Determining the appropriate English translation journal for articles published in ‘Doklady’ is often problematic.

One approach is to check the Russian Doklady issue contents page to identify the subject section and then determine in which translation journal the article was published. The translation journal's contents pages will provide a concordance linking the ‘Doklady’ page numbers with the ‘translation journal’ page numbers.

Another approach is to search SciFinder for the original article, which may show the Doklady subject section, since Chemical Abstracts only indexed the original Russian language articles until 1995.

===Translation journal titles and their Doklady subject sections===
Several journals of translations exist, each containing articles that pertain to a particular subject.

====Doklady Biochemistry (Biochemistry)====
Incorporated into Doklady Biochemistry & Biophysics.

====Doklady Biochemistry and Biophysics====
(Biochemistry, Biophysics, Molecular Biology. Incorporating Doklady Biochemistry and Doklady Biophysics.

====Doklady. Botanical Sciences Sections====
Its first issue, Jan/Jun 1964, through to the June 1965 issue was called Proceedings of the Academy of Sciences of the USSR. Botanical Sciences Sections and was published by Consultants Bureau Enterprises.

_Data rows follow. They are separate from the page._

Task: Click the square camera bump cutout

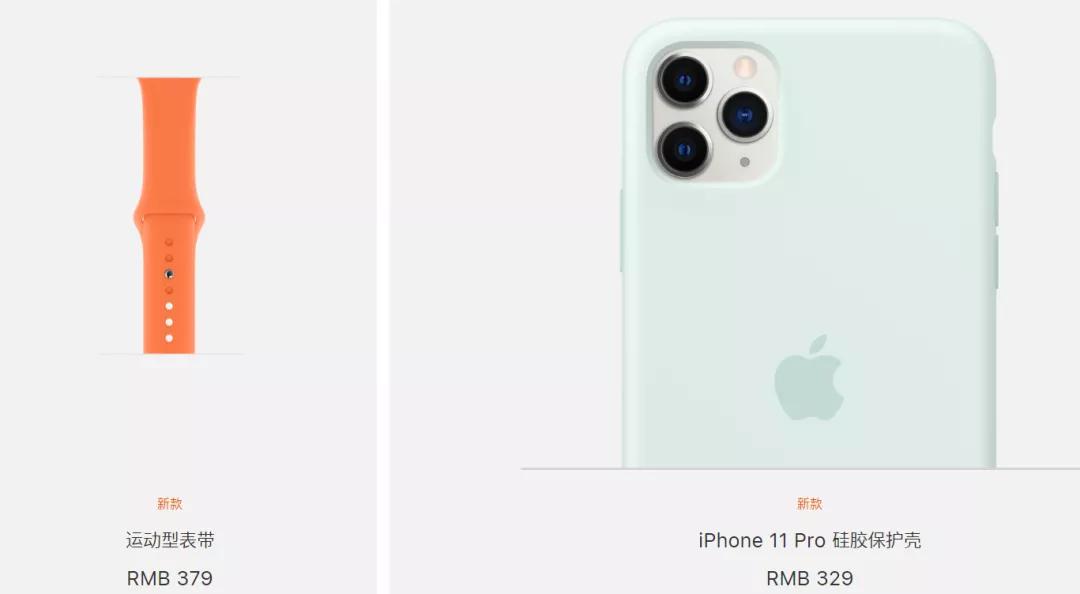Action: (714, 114)
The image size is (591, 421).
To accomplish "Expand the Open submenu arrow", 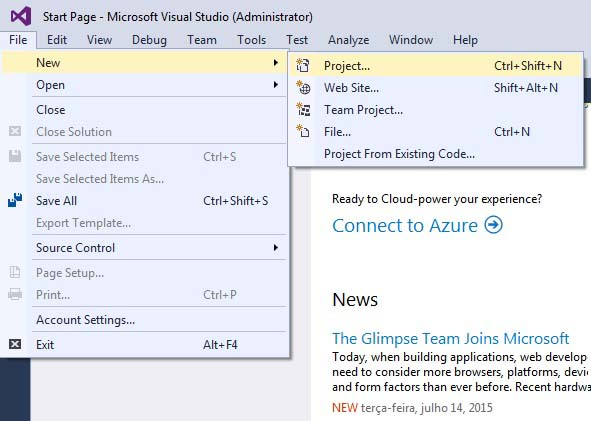I will pyautogui.click(x=276, y=85).
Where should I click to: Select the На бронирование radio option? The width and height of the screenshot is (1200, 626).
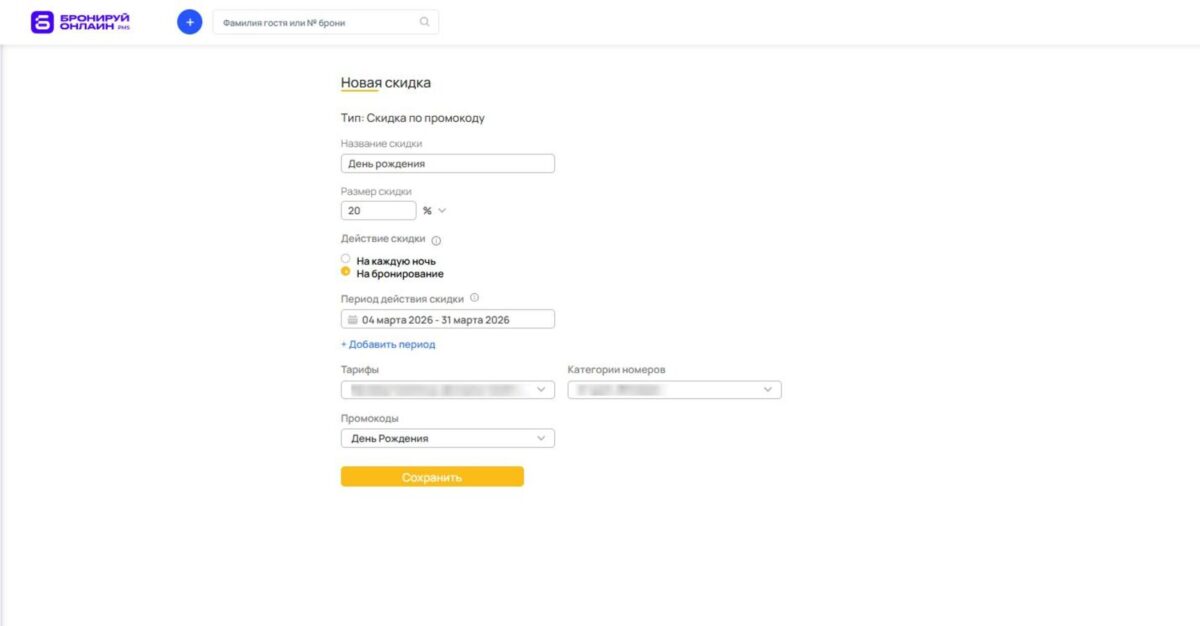coord(347,273)

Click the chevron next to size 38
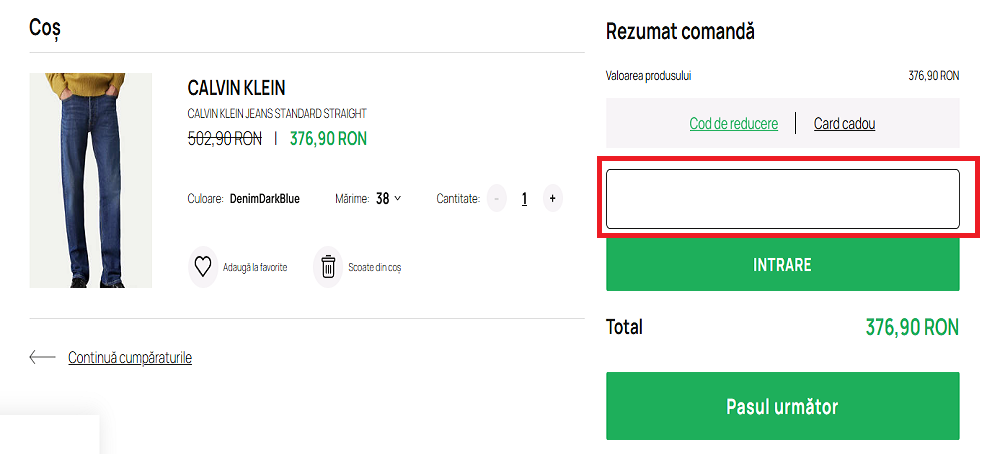[x=398, y=198]
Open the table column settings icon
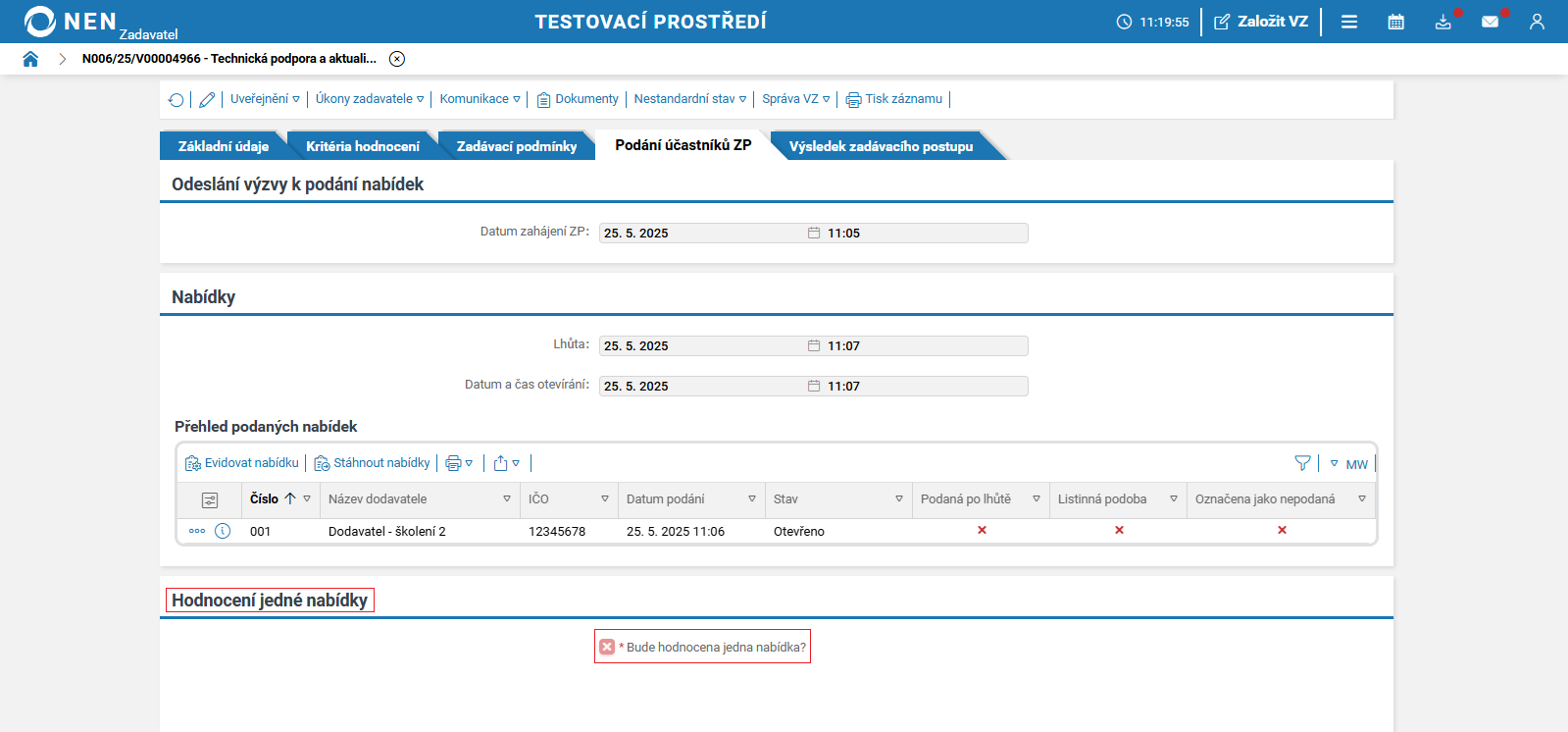Image resolution: width=1568 pixels, height=732 pixels. (x=210, y=500)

Afterward it was published by Consultants Bureau as Doklady. Botanical Sciences Sections (ISSN 0012-4982).

Note that volumes 142-153 (1962–1963) were also called Doklady. Biological Sciences Sections.

====Doklady Chemical Technology====
Chemical Technology. From 2001 to 2024, it was incorporated into Doklady Chemistry.

====Doklady Chemistry====
Sources:

Covered chemistry and chemical technology. Incorporated Doklady Chemical Technology. In 2024, the Doklady Chemistry stopped publishing translations from Doklady Akademii Nauk and now operates its own, independent policy for attracting authors.

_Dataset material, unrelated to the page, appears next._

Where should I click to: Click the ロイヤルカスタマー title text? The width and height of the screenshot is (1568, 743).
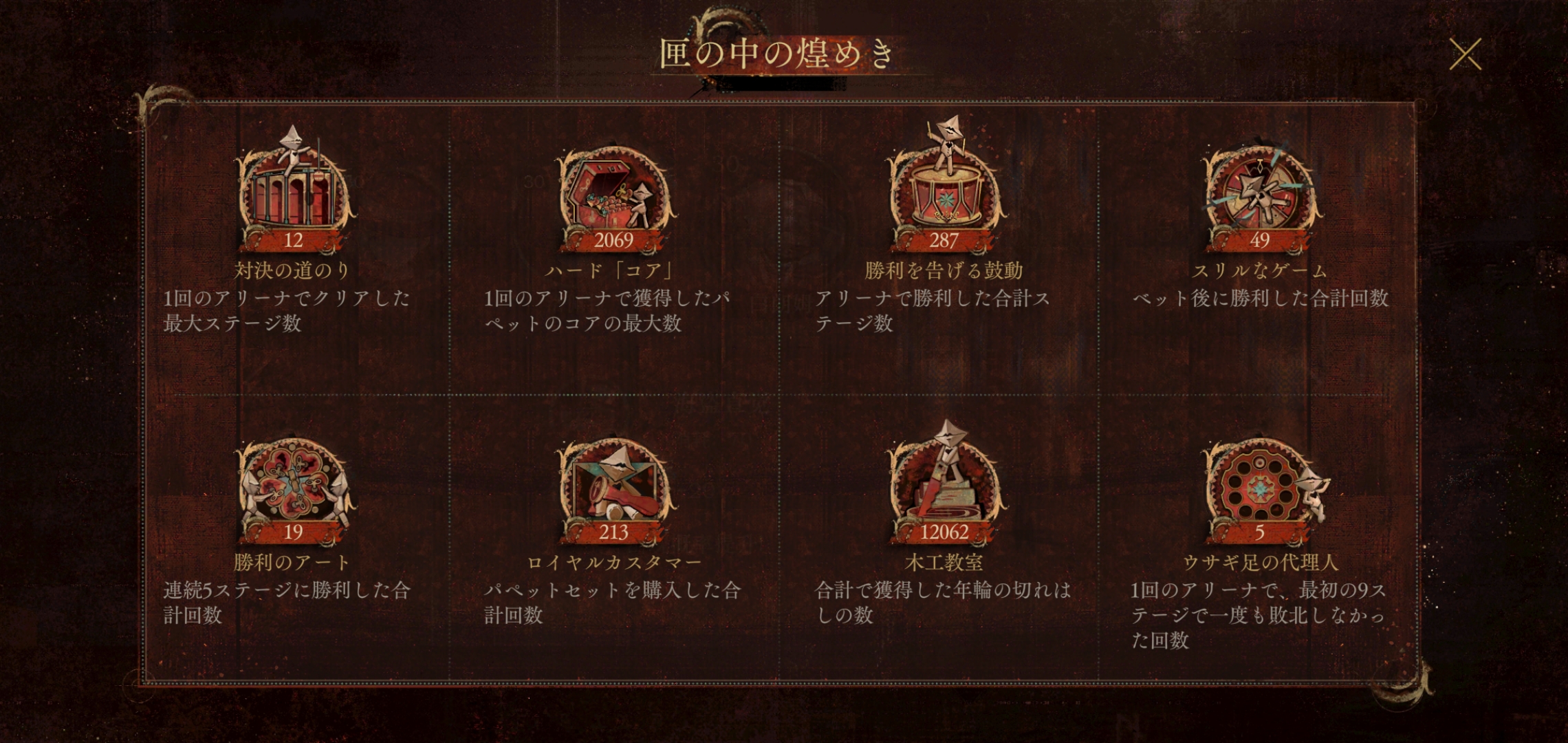613,563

====Doklady of the Academy of Sciences of the USSR. Earth Sciences Sections====
This journal, also called Proceedings of the Academy of Sciences of the USSR. Geological Sciences Sections and Proceedings of the Academy of Sciences of the USSR. Geochemistry Sections, was published bimonthly as ISSN 0012-494X. Its first issue, Jan/Feb 1959, through to the July/Aug 1959 issue, was published by Consultants Bureau. The Sept/Oct 1959 to Nov/Dec 1961 issues were published by Consultants Bureau Enterprises. Scripta Technica, Inc then published it from 1962 to 1966. Finally, the American Geological Institute published it from 1967 to 1972.

====Doklady. Earth Science Sections====
This was published by the American Geological Institute from 1973 to 1985.

====Transactions (Doklady) of the USSR Academy of Sciences. Earth Science Sections====
This journal, published bimonthly as ISSN 0891-5571, was published by Scripta Technica in cooperation with the American Geological Institute and American Geophysical Union from 1986 to 1993.

====Doklady Earth Sciences====
Covers geochemistry, geography, geology, geophysics, hydrogeology, lithology, mineralogy,
paleontology, petrography, oceanology, soil science.

====Soviet Mathematics====
This was published by the American Mathematical Society as ISSN 0038-5573. It contained translations of the mathematics sections of volumes 130-220 (1960-early 1975).

====Soviet Mathematics - Doklady====
This was published by the American Mathematical Society as ISSN 0197-6788. It first appeared in 1979 as volume 20, and ceased in 1992 with volume 45, issue 1. The journal contained translations of the mathematics sections of volumes 244–322 of DAN SSSR (1979–end).

====Doklady Mathematics====
Covers mathematics.

====Doklady Physical Chemistry====
Sources:

Covered physical chemistry. In 2024, the Doklady Physical Chemistry stopped publishing translations from Doklady Akademii Nauk and now operates its own, independent policy for attracting authors.

====Doklady Physics====
Doklady Physics covers aerodynamics, astronomy, astrophysics, cosmology, crystallography, cybernetics and control theory, fluid mechanics, heat engineering, hydraulics, mathematical physics, mechanics, physics, power engineering, technical physics, theory of elasticity.

====Doklady Soil Science====
Incorporated into Doklady Earth Sciences.